Alert vs Dashboard Decision

Some signals belong on dashboards, not in alerts.

The decision rule

The decision is action-driven. Alert if customer impact is happening or imminent, time-sensitive action is required, and someone needs to act now; dashboard if trending data, aggregate metrics, situational awareness, or post-hoc analysis (data informs decisions but doesn’t demand immediate action). Mixing the two creates fatigue: dashboards full of pageable signals get ignored, pages that should have been dashboards burn out the on-call.

Alert: customer impact + action + urgency. All three required; the test for paging.
Dashboard: trends, aggregates, awareness. Informs decisions; doesn’t demand action now.
Mixing creates fatigue. Dashboards full of pageable signals get ignored; over-paging burns out.
Per-signal placement decision. Each signal lands in alert or dashboard; supports clear ownership.

Strict criteria for alerts

Three criteria must all hold for a signal to be an alert. Customer impact (real or imminent; signals with no customer connection like CPU at 80% are dashboards, not pages); action exists (an alert without a runbook is a notification of helplessness, find an action or move it to a dashboard); time-sensitive (if the action can wait until business hours, the alert can wait).

Customer impact required. No customer connection means dashboard, not page.
Action exists. Alert without runbook is notification of helplessness; find an action or move.
Time-sensitive. If action can wait until business hours, alert can wait.
Per-criterion check. All three required; the discipline lives in the trio.

Dashboard criteria

Three categories belong on dashboards. Trends and aggregates (week-over-week, month-over-month, capacity planning, SLO burn-down); operational awareness (on-call checks at start of shift, during incidents dashboards inform but don’t drive paging); stakeholder reports (business metrics, customer counts, revenue, audience is decision makers).
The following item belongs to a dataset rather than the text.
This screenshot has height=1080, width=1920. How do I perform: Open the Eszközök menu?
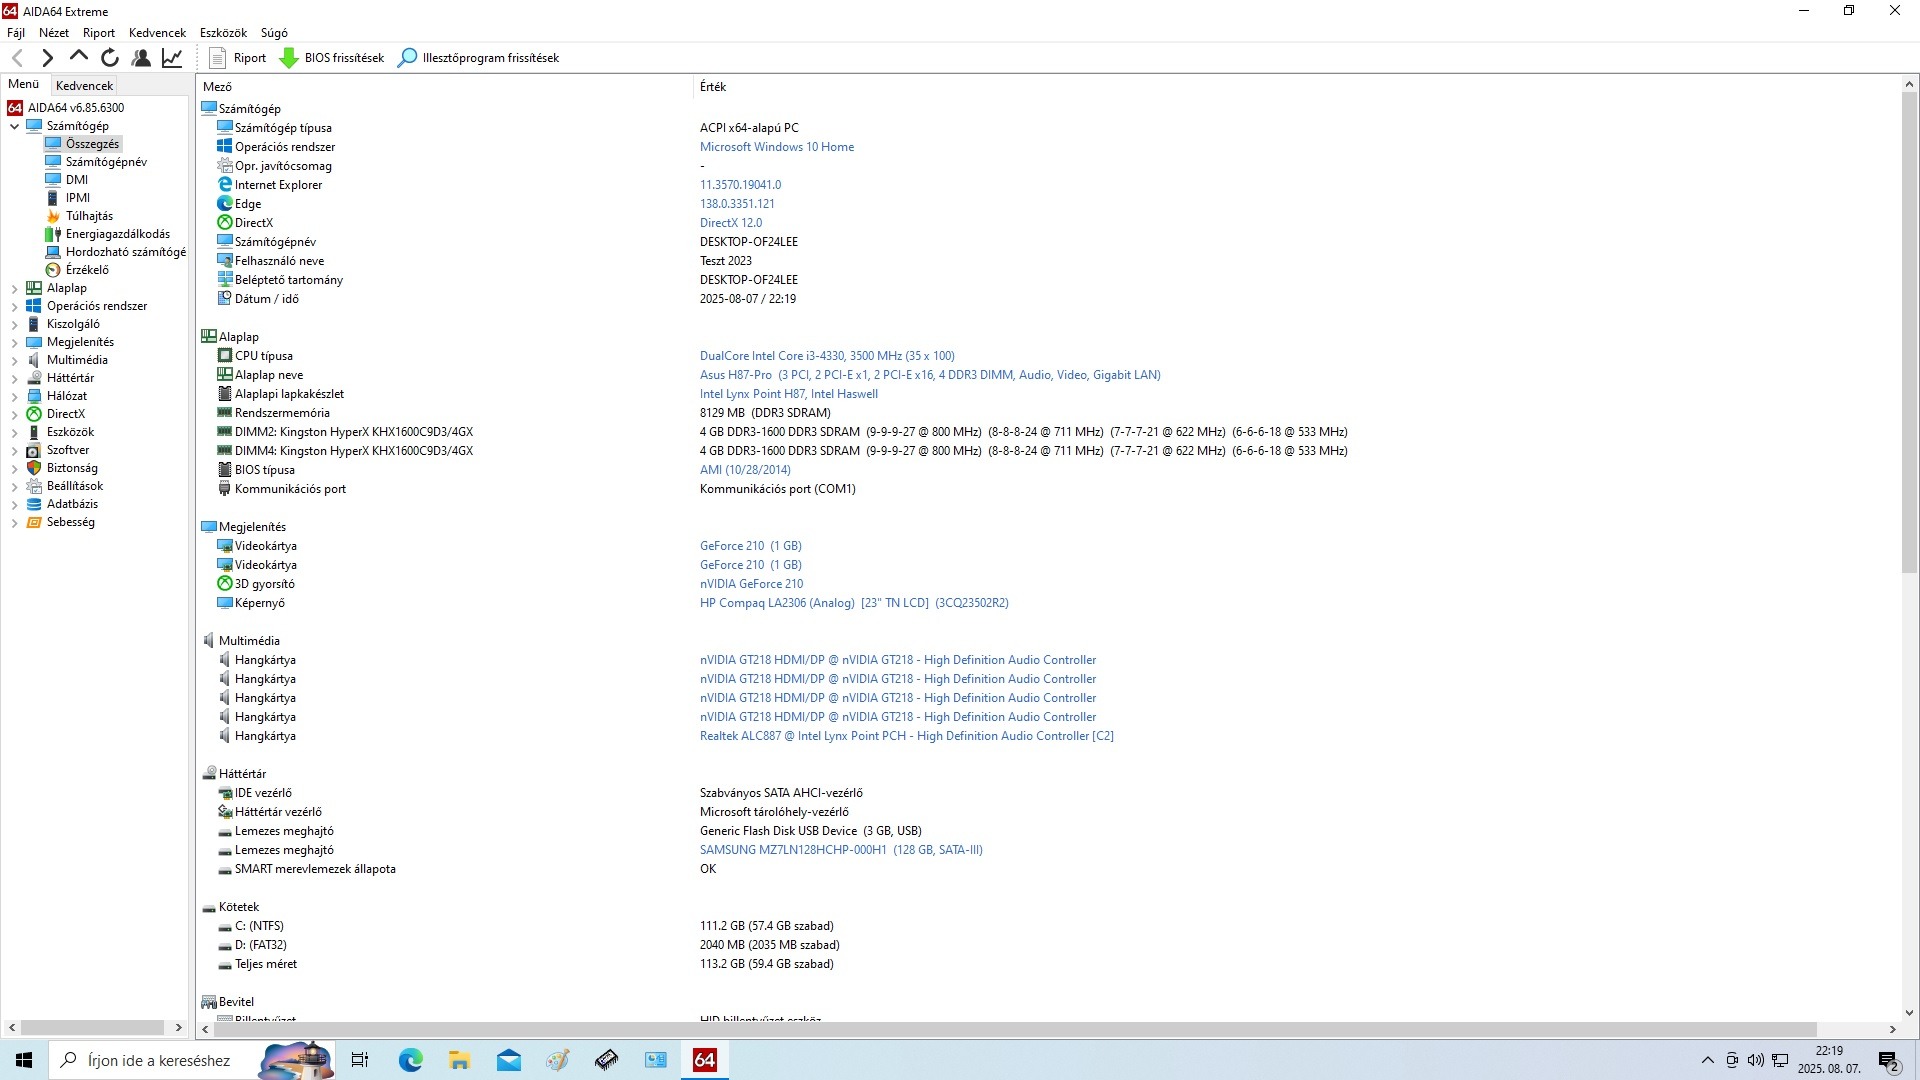tap(222, 33)
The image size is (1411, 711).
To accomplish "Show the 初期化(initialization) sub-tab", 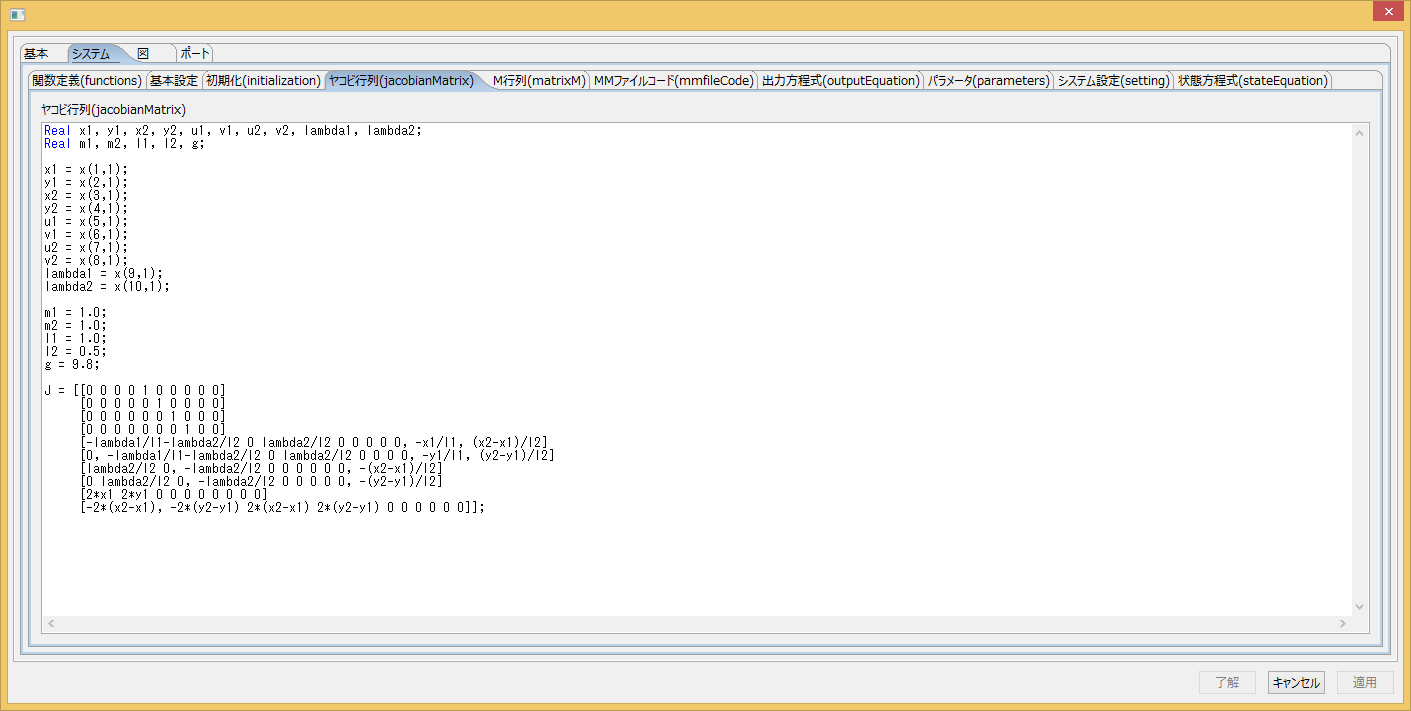I will pyautogui.click(x=263, y=81).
Trends and aggregates. WoW, MoM metrics; capacity planning; SLO burn-down.
Operational awareness. Start-of-shift check; during-incident inform.
Stakeholder reports. Business metrics, customer counts, revenue; audience is decision makers.
Per-dashboard owner. Each dashboard has an owner team; supports continued curation.

Converting between them

Conversion goes both ways. Frequently-firing alerts that operators dismiss without action are dashboard candidates (track per-alert action rate, below 50% means not an alert); dashboard panels that surface real problems people only see in postmortems are alert candidates (convert when the pattern repeats); quarterly review of both directions because each conversion is a small win and the cumulative effect is significant alert quality.
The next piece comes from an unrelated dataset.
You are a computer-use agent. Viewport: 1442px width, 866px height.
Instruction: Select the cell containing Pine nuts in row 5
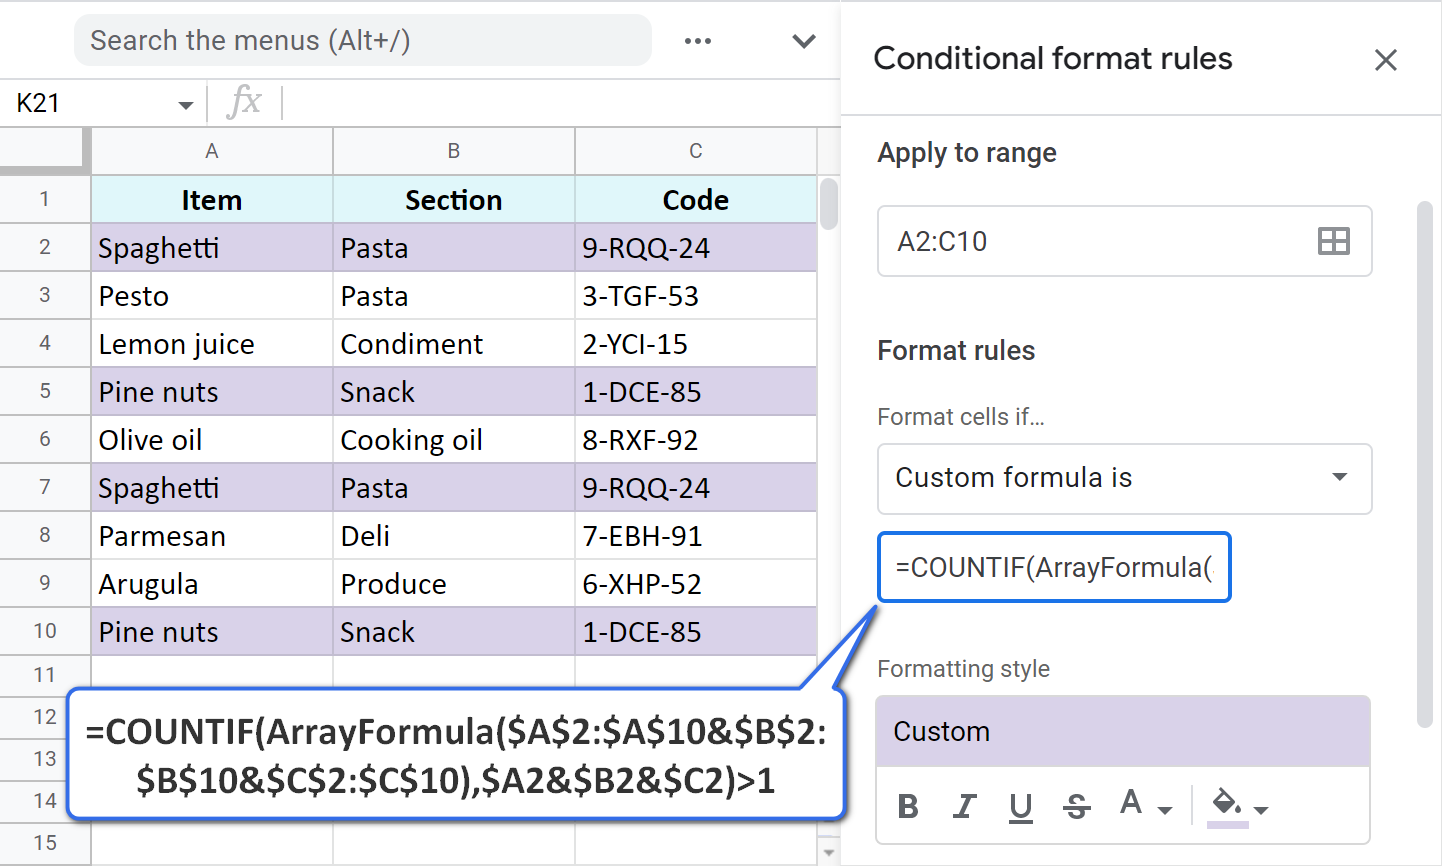(x=211, y=391)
Below 50% action rate. Demote to dashboard; the alert isn’t earning its keep.
Postmortem pattern repeats. Dashboard panel becomes alert candidate.
Quarterly review both directions. Each conversion is a small win; cumulative quality.
Per-conversion documented rationale. Records why the move happened; supports investigation.

Anti-patterns

Three anti-patterns survive too long. Dashboards full of red panels nobody investigates (dashboards are not alerts; visual urgency creates anxiety without action); alerts that exist for reassurance (“alert if too quiet”) without clear meaning (define what “too quiet” means and what to do, or remove); both alert and dashboard for the same signal (pick one based on the action, or ensure they have different audiences and clear ownership).

Red dashboard panels. Dashboards aren’t alerts; visual urgency creates anxiety without action.
Reassurance alerts. “Alert if too quiet”; define meaning or remove.
Same signal both places. Pick one based on action; or differentiate audiences and ownership.
Per-anti-pattern lint. CI catches the common cases; the discipline lives in the linter.